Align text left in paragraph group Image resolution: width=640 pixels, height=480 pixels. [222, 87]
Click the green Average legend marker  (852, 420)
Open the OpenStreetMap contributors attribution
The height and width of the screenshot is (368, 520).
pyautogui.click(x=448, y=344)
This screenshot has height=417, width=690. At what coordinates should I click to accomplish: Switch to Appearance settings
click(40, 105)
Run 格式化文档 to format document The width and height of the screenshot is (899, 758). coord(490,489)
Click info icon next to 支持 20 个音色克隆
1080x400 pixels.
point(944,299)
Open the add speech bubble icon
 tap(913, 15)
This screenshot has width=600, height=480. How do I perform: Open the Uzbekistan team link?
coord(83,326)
***
**PROBLEM DETAILS:**
Give back, word for word, the lines of the records that run from the one holding "1080x400 pixels." to the very last.

**RESPONSE BELOW:**
1080x400 pixels.
point(944,299)
Open the add speech bubble icon
 tap(913, 15)
This screenshot has width=600, height=480. How do I perform: Open the Uzbekistan team link?
coord(83,326)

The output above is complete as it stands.